2013 Projection: .272/.375/.521, 38 HRs, 123 RBIs

Teixeira's contract is large in terms of years and dollars, but he will be younger than Jeter and just a year older that Rodriguez in its final season and seems a solid bet to retain enough value to bear it out as a solid investment despite suffering through a down year last year at age 30. PECOTA's Upside projections suggest that Teixeira could remain a four-win player (roughly his value in 2010) for the next four years and could still be worth three wins in his age-36 season in 2016, the final year of his deal.

Though PECOTA no longer publishes full projections for future seasons, I made a note of one when the Yankees signed Teixeira after the 2008 season. Prior to that year, PECOTA projected that Teixeira would hit .284/.384/.502 in his age-34 season in 2014. Teixeira then beat his PECOTA projection for 2008. Most of Teixeira's comparable players (Carlos Delgado, Jeff Bagwell, Will Clark, Jim Thome, Fred McGriff, Paul Konerko, Chipper Jones, Alex Rodriguez) remained productive into their mid-30s. Teixeira is among the more athletic and accomplished fielders on that list, which both bodes well for a slow decline, and adds an extra dimension to his value.

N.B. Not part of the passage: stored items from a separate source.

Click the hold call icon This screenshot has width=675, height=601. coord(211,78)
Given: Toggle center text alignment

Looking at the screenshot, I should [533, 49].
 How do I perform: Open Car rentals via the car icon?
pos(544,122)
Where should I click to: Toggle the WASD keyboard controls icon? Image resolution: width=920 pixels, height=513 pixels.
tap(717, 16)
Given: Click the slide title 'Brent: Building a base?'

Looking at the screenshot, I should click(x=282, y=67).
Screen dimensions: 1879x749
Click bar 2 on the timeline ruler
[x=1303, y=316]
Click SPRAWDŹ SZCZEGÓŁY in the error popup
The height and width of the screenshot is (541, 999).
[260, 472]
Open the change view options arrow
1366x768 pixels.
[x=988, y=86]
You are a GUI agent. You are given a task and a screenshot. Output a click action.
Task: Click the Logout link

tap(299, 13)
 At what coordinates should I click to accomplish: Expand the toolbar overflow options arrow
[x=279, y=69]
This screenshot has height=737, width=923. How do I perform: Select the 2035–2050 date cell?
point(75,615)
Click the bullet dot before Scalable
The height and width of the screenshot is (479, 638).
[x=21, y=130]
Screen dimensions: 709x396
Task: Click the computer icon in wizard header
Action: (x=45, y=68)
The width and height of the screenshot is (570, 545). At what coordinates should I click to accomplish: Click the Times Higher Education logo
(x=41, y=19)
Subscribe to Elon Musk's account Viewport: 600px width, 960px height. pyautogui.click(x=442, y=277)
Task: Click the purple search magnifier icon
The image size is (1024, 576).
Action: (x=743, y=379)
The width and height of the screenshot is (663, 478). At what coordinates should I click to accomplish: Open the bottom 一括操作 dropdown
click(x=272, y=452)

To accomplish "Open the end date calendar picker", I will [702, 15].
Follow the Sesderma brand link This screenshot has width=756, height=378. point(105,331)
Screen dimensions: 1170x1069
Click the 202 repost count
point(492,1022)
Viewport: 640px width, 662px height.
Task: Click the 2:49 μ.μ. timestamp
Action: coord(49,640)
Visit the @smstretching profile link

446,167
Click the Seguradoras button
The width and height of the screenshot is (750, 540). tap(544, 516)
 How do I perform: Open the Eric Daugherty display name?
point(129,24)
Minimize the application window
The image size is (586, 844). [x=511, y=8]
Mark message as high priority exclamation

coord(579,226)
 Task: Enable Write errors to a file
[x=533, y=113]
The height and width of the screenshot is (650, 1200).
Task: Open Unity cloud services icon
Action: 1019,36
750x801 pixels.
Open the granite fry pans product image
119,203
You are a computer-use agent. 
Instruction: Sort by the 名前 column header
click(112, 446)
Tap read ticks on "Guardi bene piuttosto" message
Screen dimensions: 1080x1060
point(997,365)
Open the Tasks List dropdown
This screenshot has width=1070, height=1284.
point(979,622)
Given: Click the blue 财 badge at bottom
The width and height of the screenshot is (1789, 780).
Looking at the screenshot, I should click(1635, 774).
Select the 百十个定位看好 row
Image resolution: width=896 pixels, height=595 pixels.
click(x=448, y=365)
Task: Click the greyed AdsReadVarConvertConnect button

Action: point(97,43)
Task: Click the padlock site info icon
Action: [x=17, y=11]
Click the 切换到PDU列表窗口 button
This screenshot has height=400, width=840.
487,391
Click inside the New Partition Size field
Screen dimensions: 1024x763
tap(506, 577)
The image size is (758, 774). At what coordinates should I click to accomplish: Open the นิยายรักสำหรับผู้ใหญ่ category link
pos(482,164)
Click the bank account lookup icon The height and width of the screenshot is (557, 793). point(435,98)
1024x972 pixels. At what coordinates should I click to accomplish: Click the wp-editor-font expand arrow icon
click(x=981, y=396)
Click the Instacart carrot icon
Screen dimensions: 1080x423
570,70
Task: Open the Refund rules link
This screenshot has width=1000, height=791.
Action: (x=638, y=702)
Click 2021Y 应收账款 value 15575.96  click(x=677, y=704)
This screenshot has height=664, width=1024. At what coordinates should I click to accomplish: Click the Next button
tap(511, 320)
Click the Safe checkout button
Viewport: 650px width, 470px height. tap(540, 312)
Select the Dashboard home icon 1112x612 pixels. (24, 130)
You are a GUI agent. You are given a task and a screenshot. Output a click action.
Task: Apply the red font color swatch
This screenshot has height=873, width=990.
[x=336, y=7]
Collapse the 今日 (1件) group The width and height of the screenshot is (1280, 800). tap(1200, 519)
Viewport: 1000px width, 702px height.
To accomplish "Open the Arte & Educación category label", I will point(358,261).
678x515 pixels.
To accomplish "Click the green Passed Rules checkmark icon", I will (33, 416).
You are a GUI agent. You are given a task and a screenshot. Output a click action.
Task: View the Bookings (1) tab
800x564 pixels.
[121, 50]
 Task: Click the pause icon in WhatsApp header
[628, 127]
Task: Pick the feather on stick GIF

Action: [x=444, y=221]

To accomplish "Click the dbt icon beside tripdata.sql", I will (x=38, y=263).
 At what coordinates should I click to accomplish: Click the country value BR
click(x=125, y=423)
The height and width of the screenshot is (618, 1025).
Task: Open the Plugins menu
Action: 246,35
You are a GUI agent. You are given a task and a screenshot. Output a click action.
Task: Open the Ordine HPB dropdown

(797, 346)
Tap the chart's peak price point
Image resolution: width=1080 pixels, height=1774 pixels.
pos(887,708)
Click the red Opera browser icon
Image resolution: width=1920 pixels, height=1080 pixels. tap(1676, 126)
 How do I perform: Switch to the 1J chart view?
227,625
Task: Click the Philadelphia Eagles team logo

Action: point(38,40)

The slash stats in the 2012 projection above are his career marks. The slash stats in the 2013 projection above are his rates as a Yankee. Neither makes any corrections for his 2011, which is perhaps unfair given that he's a notorious slow starter, or his weak and somewhat injury-plagued 2010 season. Don't be surprised if he surpasses those projections, at least with regard to the rate stats.

Comparable Player: Will Clark

CC Sabathia, RHP

Age: 30

Remaining Contract: 4 years, $92M

2012 Projection: 18-9, 3.25 ERA, 1.20 WHIP, 7.5 K/9, 2.75 K/BB

2013 Projection: 20-8, 3.13 ERA, 1.15 WHIP, 7.7 K/9, 2.95 K/BB

Sabathia is a curious case because the contract he has now, though it has four years left on it, may not be the contract he has next April. That's because he has the opportunity to opt out of his current deal this winter. Sabathia has said repeatedly that he won't opt-out, but his language has softened on that subject this season, and speculation abounds that he and his agents (Greg Genske and Scott Parker at Legacy Sports) will use the opt-out clause to leverage the Yankees into adding years and money to the current deal, perhaps to bring it in line with the five-year, $120 million contract the Phillies gave Sabathia's good friend and former Indians rotation-mate Cliff Lee, which is guaranteed through Lee's age-36 season with an option for his age-37 season.

As for the contract Sabathia has, it looks awfully good from here. The only pitchers to rank in the top 10 in the American League in Baseball Prospectus's win-expectancy-based SNLVAR (Support Neutral Lineup-adjusted Value Above Replacement) in each of the last two seasons, Sabathia's first two under his current deal, are Felix Hernandez, Justin Verlander, Jon Lester, Jered Weaver, and Sabathia. Sabathia may be the oldest of that quintet, but not by much, and he has largely silenced the early-career concerns about his weight and more-recent concerns about his innings spikes in 2007 and 2008.

Still, one does worry -- not about Sabathia's arm, but about his knees (he had a minor surgery to repair the meniscus in the right one this past October and had the same surgery on the same knee four years earlier) and his back. Those areas are the parts that typically wear abnormally tall or heavy pitchers, and Sabathia is both. The biggest problem (no pun intended) with projecting Sabathia is that the list of 6-foot-7, 300 pound aces includes just one name: his.

From here, Sabathia looks like a unique pitcher, one who should maintain his ace status at least through the end of his current contract (his projections above are just variations on his first two Yankee seasons), and could well be the major league's next 300-game winner (he has averaged 19 wins over the last four seasons and already has 160 in his career at age 30). However, there is a distinct possibility that his body won't hold up that long, and that any additional years the Yankees add to his current contract will be ones they will regret.